### Passage to read

+ + + + +

Postby Scott_C » Tue Apr 24, 2018 11:00 am

John Lewis wrote:Now here's the fun bit. It was reported they intend painting the lane red, yes you heard right, red, so that cars would be aware of it.

I always thought cycle lanes were painted green so the question is whether there is a standard.
I might need to go have a word with them.


The current 2017 version of the Cycling Aspects of Austroads Guides says:
Bicycle lanes may be enhanced by using green coloured pavement surfaces in order to provide easier recognition by motorists and to improve compliance. The surfacing is relatively expensive, and guidelines for its use vary among jurisdictions.

Some road agencies are choosing to provide coloured surfacing throughout the entire area of some bicycle lanes in order to provide enhanced recognition by motorists and to improve compliance.

+ + + + +

(Collected data)
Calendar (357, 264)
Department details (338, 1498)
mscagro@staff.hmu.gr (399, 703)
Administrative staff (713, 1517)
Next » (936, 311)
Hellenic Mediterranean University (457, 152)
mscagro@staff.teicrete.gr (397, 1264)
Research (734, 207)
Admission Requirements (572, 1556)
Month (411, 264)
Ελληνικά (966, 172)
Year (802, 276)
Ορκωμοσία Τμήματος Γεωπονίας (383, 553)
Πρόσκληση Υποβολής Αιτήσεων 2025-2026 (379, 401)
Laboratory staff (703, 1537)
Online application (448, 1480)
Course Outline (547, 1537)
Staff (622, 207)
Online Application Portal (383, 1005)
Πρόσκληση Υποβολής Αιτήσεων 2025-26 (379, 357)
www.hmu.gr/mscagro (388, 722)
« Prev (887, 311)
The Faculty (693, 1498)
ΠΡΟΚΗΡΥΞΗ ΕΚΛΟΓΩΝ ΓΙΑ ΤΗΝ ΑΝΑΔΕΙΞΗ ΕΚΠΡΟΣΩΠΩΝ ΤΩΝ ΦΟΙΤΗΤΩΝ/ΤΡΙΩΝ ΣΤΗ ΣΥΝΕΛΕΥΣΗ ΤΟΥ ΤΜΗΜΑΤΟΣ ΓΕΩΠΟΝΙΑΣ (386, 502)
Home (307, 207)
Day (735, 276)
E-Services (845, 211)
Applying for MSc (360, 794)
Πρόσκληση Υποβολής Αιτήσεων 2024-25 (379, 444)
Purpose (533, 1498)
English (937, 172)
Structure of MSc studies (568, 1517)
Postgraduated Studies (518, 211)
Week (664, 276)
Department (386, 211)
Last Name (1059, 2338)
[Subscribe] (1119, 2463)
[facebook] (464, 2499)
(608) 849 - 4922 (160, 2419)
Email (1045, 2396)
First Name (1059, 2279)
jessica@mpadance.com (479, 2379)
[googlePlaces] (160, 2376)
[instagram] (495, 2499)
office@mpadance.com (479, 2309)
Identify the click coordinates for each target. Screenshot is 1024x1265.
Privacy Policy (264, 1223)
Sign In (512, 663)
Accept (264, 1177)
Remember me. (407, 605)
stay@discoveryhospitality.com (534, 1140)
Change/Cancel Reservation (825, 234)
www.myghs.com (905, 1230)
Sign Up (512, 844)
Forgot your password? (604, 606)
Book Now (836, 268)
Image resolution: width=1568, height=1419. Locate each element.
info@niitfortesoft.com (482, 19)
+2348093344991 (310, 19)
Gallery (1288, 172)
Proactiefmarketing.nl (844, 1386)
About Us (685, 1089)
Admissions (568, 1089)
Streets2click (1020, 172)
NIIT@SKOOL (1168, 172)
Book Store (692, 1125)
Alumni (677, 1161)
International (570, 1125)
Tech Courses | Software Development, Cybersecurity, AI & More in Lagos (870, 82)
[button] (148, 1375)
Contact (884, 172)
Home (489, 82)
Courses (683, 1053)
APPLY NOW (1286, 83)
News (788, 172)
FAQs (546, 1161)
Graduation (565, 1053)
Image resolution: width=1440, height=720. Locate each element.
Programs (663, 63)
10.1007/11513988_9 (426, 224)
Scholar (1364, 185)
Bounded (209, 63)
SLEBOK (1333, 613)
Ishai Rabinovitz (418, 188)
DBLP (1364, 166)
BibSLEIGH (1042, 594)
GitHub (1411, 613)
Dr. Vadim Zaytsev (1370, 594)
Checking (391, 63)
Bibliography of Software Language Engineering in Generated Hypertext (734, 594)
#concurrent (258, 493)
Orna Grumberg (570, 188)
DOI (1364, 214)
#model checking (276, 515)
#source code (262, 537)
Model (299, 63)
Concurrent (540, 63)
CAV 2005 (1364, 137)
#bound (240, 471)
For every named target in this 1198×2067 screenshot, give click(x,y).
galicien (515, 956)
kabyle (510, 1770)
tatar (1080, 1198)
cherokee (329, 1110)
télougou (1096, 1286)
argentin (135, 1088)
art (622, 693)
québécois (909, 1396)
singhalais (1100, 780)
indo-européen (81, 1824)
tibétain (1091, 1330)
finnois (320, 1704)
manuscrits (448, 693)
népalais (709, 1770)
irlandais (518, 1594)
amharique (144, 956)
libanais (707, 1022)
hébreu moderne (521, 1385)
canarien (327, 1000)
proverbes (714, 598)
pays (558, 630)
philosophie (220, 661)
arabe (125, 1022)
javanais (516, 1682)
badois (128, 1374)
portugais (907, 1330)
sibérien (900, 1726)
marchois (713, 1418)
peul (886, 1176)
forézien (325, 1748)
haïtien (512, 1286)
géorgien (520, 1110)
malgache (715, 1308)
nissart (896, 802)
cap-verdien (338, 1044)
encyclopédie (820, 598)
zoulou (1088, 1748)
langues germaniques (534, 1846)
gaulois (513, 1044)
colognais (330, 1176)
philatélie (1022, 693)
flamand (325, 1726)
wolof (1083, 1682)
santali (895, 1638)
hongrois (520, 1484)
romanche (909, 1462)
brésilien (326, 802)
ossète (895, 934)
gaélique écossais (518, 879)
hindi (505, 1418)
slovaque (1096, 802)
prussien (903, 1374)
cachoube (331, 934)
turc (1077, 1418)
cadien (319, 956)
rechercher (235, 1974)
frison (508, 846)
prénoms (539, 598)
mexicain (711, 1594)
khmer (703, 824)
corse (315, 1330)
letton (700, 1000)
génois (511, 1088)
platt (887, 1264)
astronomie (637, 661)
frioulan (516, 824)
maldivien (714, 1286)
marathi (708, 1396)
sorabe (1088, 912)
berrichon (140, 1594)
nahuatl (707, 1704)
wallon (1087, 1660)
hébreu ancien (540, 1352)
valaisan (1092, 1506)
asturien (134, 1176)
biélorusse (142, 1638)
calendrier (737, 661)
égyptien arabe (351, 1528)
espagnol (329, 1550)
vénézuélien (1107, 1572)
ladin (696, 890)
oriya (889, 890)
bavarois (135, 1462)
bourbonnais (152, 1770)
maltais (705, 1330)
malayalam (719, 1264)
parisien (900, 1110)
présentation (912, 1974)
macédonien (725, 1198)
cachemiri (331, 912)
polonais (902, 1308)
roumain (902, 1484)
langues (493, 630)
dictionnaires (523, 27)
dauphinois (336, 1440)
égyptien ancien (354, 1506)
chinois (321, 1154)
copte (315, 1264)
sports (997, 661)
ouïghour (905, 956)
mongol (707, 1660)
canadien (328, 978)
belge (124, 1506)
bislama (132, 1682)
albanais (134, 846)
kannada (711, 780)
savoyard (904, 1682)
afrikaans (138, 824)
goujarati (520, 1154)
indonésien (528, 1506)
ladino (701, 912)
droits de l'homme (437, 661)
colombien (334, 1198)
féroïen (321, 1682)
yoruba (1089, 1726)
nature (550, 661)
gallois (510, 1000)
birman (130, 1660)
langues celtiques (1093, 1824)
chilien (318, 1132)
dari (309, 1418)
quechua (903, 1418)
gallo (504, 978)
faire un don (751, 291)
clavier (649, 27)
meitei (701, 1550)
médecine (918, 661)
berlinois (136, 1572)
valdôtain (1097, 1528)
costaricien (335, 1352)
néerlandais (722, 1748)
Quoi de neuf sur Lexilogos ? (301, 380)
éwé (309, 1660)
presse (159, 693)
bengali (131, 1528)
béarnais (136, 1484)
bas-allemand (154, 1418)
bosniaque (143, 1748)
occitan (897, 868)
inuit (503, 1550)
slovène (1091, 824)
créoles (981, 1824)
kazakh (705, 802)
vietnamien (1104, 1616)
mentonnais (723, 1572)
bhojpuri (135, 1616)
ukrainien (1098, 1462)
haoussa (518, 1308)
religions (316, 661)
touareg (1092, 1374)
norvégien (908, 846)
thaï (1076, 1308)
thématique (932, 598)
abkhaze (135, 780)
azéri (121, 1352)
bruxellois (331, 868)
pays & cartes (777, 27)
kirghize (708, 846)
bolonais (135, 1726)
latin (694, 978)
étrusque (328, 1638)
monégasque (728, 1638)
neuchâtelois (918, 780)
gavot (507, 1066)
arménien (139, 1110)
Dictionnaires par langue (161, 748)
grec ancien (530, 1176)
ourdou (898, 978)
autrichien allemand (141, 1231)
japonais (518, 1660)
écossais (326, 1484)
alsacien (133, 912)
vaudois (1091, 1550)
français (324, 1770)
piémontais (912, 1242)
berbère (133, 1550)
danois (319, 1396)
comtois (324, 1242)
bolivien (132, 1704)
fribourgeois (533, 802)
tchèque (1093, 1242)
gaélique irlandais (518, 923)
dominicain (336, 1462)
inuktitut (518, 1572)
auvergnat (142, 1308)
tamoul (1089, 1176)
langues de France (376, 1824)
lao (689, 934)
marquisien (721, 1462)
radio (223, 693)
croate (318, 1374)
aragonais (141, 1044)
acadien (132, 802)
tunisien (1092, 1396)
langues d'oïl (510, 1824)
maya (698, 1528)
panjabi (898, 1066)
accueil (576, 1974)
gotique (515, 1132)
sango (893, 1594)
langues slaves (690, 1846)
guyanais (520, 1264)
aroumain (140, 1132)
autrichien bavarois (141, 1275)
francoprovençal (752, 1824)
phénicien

+ + + + +

### Work to complete
Rewrite the forum post on cycle lane color between "John Lewis wrote:Now" and "is a standard.", inclusive, changing "cycle lanes" to "bike lanes".

### Finished exercise
John Lewis wrote:Now here's the fun bit. It was reported they intend painting the lane red, yes you heard right, red, so that cars would be aware of it.

I always thought bike lanes were painted green so the question is whether there is a standard.